Doveva averle detto qualcosa di particolare perché lo sguardo di Spencer in un attimo si era fatto assente e Toby non aveva saputo decifrare quell’espressione tanto rapita da sembrargli quasi surreale. Possibile che stesse pensando a loro due? Possibile che stesse ricordando qualcosa del loro passato? E cosa? Il loro primo bacio? La prima volta? Il primo ti amo? Toby aveva voglia di scuoterla, di abbracciarla e di chiederle se lui fosse ancora lì, in un angolino dei suoi pensieri.
“Spencer?”
 E invece no, aveva soltanto detto il suo nome ma tanto era bastato per richiamare la sua attenzione. Spencer in un attimo aveva scosso la testa come a voler scacciar via un ricordo dalla mente.
“Ah capisco. E dove?”
Perché quella domanda? Voleva forse rivederlo? Toby sentì un tuffo al cuore e fu certo che le sue gambe, almeno per un attimo, avessero vacillato. L’immagine di lui al tramonto che riponeva gli attrezzi e si voltava trovando lei ancora aggrappata allo sportello della macchina in un secondo gli aveva attraversato la mente con un lampo.
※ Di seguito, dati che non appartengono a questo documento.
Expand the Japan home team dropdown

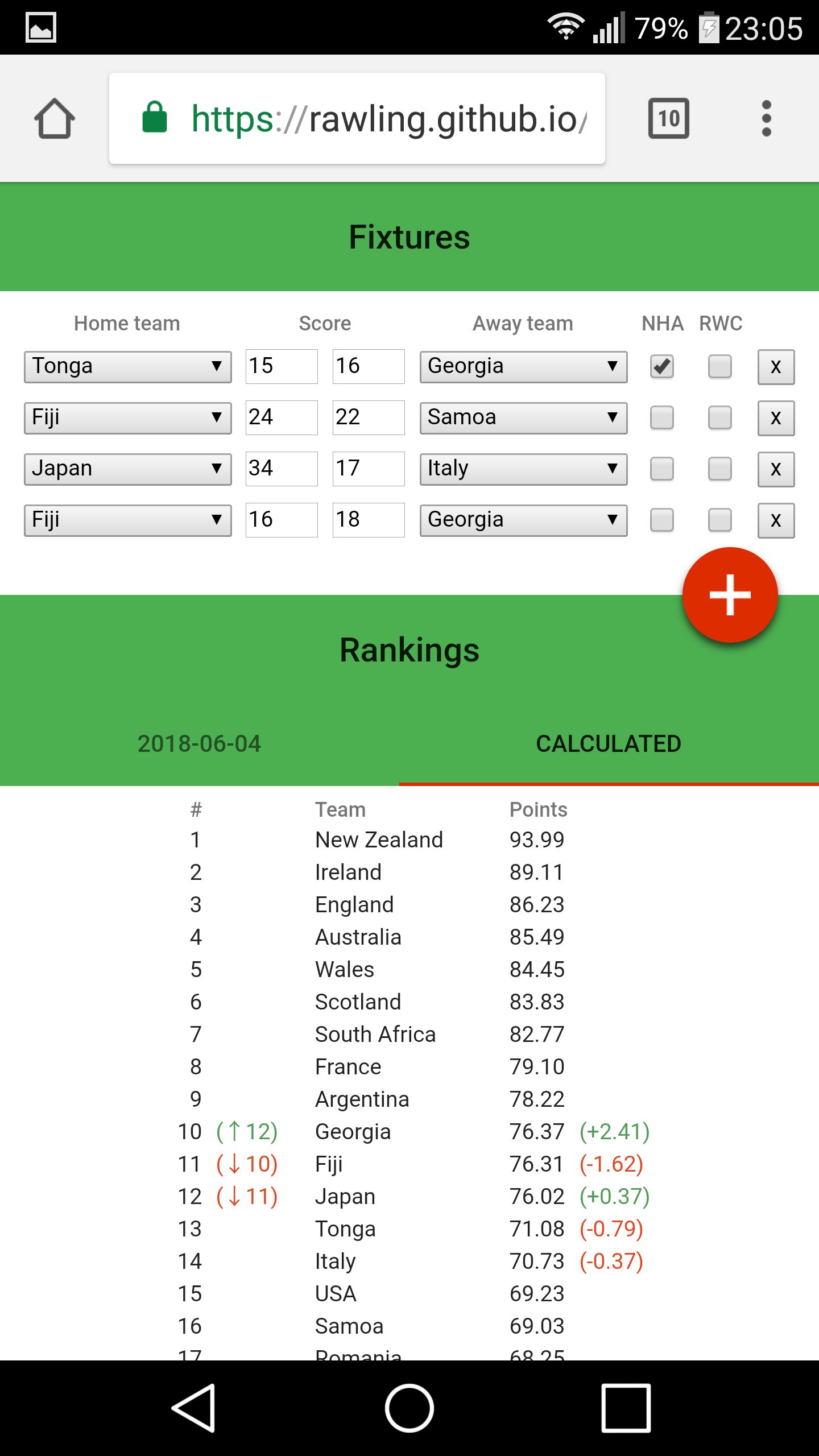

“Poco fuori città, dove prima c’era la tenuta dei Jefferson. E’ un lavoraccio, le fondamenta sono completamente marce ma il progetto è fantastico e mi metto a lavoro ogni volta che posso.”
 
“Signorina, mi scusi, voleva ordinare?” e puff, il momento magico, la bolla di sapone, l’alchimia, la chimica, tutto era scomparso tra loro due. Jake li aveva riportati con i piedi per terra e ad un tratto Toby si era ricordato della colazione, del cantiere e del fatto che erano lì al Brew e il mondo non girava più intorno a loro. E allora una fitta di dolore gli aveva come trafitto il petto.
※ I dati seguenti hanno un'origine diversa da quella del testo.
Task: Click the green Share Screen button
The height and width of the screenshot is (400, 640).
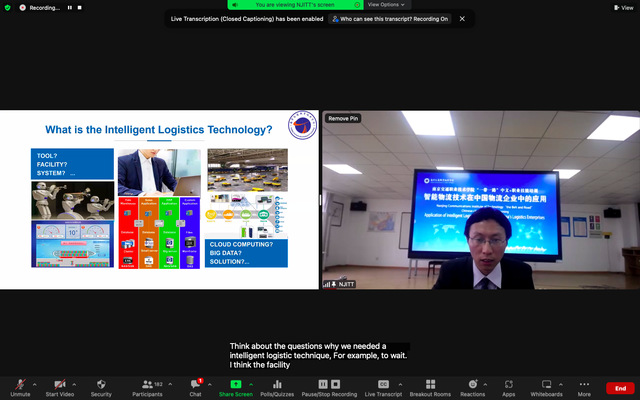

“Oh sisi certo, pago un espresso al tavolo 4”. Spencer aveva per un attimo armeggiato con la fibbia della sua borsa e Toby ne aveva approfittato per uscire silenziosamente dal locale, aveva attraversato velocemente la strada ed era salito sul suo pick up senza mai voltarsi indietro. Non ce la faceva ad averla lì, a pochi metri da lui e non poterla baciare, stringere, toccare. Le mani di Toby avevano cominciato a tremare ed era stato difficile inserire le chiavi nel quadro e avviare il motore ma quando ci riuscì allora si allontanò velocemente sperando di allontanarsi anche dal suo cuore che ora piangeva, piangeva, piangeva.
 
“Sei stato matto a venire fin qui nel cuore della notte” - aveva sussurrato lei stiracchiandosi come una gatta assonnata. L’aria fresca della notte gonfiava le tende bianche della stanza di Spencer facendola rabbrividire appena ma con il suo corpo caldo, quasi bollente l’aveva avvolta come una coperta e le impediva di tremare. Spencer aveva poggiato la testa sul suo petto, sfinita e lui aveva cominciato a baciarle la fronte liscia assaporando l’odore di pesca dei suoi capelli.
Era il suo compleanno e Toby le aveva fatto una sorpresa volando fino a Washington. Spencer aveva aperto la porta, aveva pianto e lui l’aveva trascinata a letto dove ora, esausti, si coccolavano in silenzio nudi, complici e felici. La sua compagna di stanza sarebbe ritornata entro un’ora ma nessuno dei due aveva voglia di alzarsi e rivestirsi, così Toby l’aveva fatta scivolare accanto a sé e aveva ripreso a baciarla tracciando con le dita il profilo dei suoi fianchi scoperti.
“Spencer, sei felice?”

 
“Toby? A cosa stai pensando?” -  Yvonne alzò la testa che aveva poggiato sul suo petto nudo e ora lo guardava piuttosto confusa. I suoi lunghi ricci bruni le ricadevano scomposti sul viso mentre con le dita cercava di togliere una traccia del suo rossetto dalle lenzuola.
“Io? A Niente...” - aveva sussurrato abbracciandola mentre una piccola lacrima salata scendeva lenta dai suoi occhi di ghiaccio.